Source records –
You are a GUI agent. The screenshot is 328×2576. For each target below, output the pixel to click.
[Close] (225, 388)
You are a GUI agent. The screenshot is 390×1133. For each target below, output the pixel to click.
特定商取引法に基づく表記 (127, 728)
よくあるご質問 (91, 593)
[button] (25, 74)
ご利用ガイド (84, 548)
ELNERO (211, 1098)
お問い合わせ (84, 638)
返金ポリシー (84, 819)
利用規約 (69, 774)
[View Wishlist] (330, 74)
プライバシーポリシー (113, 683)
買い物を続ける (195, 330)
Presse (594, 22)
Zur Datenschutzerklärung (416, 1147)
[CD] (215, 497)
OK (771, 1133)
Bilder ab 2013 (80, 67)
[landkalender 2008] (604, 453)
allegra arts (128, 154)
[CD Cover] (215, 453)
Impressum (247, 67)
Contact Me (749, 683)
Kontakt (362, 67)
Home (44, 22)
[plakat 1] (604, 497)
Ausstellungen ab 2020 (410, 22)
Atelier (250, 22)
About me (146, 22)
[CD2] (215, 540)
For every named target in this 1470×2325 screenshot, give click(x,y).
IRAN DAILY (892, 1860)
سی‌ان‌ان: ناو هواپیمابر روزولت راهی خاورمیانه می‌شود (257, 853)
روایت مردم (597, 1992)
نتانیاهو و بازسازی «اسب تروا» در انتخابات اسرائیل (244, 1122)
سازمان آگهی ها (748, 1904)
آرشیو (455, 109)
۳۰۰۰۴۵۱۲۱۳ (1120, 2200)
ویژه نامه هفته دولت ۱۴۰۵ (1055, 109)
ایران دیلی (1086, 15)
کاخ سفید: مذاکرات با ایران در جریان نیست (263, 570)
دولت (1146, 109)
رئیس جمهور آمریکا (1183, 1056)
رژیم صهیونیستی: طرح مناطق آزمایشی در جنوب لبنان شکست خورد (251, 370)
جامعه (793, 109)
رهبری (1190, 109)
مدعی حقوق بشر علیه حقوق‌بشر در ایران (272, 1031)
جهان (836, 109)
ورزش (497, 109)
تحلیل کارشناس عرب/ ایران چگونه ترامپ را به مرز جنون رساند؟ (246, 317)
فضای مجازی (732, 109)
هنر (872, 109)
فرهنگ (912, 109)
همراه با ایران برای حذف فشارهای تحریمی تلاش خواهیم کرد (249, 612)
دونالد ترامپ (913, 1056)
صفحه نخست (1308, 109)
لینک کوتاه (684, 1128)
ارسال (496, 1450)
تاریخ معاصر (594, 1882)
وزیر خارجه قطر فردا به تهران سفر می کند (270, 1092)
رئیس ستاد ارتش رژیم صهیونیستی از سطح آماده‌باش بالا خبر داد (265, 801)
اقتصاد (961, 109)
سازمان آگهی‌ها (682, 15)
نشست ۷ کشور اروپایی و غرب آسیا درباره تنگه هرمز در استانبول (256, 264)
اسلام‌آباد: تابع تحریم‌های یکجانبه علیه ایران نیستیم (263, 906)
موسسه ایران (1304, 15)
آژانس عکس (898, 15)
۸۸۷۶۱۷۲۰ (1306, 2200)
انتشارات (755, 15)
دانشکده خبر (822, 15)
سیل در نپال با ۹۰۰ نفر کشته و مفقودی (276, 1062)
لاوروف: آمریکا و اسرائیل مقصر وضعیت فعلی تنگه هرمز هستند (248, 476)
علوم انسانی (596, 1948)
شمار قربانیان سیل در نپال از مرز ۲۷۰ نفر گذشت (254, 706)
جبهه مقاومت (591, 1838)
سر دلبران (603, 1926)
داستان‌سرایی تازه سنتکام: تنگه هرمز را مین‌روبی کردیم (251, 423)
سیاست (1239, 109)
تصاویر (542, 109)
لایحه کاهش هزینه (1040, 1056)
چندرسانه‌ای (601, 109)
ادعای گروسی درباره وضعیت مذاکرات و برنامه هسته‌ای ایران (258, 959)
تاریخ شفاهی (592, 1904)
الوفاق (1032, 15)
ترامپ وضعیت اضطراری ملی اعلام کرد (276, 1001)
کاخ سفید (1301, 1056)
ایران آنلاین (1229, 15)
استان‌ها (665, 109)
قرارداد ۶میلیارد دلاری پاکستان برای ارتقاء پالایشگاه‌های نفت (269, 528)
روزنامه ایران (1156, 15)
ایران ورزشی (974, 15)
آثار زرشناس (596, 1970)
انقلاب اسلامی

Exercise objective –
Count the lines of the material that include the word "صهیونیستی", then report only the total.

Your response –
2